===== ENTRIES PROVIDED =====

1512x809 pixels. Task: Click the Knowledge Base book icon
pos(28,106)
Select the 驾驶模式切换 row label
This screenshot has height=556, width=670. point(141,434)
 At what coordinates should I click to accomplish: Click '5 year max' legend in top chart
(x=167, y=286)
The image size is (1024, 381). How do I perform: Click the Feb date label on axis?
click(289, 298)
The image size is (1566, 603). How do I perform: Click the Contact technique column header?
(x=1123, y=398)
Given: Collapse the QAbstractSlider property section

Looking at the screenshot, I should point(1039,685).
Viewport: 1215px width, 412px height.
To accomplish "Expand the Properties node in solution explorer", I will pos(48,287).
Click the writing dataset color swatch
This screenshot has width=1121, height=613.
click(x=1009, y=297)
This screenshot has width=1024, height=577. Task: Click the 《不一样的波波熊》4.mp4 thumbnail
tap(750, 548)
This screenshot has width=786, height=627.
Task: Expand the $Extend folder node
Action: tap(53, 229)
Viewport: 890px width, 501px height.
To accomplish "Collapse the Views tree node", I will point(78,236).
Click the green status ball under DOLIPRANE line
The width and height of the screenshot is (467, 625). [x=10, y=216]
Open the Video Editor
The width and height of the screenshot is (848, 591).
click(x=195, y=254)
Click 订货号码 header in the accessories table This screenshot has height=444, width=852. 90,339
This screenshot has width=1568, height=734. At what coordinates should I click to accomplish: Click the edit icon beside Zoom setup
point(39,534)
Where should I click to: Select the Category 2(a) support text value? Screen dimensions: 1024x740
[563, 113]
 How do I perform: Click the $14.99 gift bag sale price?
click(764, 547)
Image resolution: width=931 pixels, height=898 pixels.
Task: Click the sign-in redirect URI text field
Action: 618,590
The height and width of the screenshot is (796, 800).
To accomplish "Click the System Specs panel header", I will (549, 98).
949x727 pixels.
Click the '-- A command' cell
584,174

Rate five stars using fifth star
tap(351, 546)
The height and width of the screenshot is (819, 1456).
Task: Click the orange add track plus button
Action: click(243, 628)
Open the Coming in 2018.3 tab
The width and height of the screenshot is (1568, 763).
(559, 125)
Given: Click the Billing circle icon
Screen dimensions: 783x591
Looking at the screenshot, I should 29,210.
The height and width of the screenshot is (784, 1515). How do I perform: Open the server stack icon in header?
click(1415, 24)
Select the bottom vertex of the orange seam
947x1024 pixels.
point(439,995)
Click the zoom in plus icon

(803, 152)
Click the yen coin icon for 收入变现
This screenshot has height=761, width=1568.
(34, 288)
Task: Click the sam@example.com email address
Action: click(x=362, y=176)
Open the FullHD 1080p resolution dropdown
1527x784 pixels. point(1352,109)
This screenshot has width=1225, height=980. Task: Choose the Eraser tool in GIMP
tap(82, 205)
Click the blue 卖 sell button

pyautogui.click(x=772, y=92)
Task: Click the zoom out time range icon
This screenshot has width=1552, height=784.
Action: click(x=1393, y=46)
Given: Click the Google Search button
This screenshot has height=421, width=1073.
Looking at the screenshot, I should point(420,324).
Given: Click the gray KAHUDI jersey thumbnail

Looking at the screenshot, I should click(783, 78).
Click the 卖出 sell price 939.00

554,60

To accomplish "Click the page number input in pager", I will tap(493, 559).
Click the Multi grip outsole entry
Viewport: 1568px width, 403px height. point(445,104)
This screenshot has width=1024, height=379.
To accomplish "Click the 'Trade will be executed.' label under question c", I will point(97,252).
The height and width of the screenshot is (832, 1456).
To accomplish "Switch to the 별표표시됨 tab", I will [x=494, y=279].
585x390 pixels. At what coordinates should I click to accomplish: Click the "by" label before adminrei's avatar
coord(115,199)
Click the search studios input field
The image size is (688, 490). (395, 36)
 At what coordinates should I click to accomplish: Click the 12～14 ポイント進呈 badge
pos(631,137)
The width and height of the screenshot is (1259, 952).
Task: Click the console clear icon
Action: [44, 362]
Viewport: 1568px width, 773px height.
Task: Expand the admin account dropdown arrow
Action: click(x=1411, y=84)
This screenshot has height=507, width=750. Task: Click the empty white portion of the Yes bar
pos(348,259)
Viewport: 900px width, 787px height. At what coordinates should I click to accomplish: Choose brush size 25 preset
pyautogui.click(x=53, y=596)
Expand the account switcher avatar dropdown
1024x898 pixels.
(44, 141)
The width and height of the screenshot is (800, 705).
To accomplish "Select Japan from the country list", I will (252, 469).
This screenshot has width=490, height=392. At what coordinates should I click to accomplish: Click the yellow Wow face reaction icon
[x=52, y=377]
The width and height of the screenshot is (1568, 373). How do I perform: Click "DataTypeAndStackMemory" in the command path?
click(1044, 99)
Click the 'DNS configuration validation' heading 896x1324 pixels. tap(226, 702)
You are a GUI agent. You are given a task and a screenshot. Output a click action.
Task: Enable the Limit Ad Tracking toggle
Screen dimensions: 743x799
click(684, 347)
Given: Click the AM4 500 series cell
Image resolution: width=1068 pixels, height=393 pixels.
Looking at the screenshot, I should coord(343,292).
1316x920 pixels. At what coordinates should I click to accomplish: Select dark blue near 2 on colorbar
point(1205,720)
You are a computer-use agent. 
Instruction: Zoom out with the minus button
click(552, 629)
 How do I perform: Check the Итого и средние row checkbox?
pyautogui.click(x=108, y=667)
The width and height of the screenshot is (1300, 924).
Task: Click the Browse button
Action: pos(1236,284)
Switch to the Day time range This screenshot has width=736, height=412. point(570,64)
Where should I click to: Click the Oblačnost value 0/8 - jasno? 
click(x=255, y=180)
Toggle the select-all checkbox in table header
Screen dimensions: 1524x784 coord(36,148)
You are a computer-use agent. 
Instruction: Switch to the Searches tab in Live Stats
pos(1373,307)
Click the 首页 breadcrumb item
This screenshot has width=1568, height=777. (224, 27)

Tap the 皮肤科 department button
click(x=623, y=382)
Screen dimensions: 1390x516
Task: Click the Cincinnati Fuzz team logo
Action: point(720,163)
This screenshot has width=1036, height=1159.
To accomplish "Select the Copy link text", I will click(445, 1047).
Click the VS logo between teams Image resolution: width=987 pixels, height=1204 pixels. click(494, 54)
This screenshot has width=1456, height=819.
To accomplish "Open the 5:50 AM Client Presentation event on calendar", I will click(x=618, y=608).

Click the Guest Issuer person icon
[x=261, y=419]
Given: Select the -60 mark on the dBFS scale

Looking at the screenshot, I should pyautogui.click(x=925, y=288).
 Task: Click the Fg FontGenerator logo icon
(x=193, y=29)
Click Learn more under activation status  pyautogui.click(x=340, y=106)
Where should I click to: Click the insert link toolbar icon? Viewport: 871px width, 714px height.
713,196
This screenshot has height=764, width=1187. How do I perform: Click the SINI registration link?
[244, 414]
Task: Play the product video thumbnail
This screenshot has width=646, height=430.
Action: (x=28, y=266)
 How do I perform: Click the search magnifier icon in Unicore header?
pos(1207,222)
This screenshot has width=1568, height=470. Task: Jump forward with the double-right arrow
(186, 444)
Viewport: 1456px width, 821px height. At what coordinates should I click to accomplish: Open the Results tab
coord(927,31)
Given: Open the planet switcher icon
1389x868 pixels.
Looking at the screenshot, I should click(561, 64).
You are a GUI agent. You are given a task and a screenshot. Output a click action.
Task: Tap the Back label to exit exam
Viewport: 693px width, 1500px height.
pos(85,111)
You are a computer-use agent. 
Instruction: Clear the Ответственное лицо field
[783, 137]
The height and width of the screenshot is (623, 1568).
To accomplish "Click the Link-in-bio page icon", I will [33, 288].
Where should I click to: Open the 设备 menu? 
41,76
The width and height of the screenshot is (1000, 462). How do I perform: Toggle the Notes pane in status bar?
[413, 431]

=====

JOB: Locate each line in the material that contains the word "text" and copy those lines.

THE RESPONSE:
Where should I click to: Select the Category 2(a) support text value? Screen dimensions: 1024x740
Task: Click the sign-in redirect URI text field
To accomplish "Select the Copy link text", I will click(445, 1047).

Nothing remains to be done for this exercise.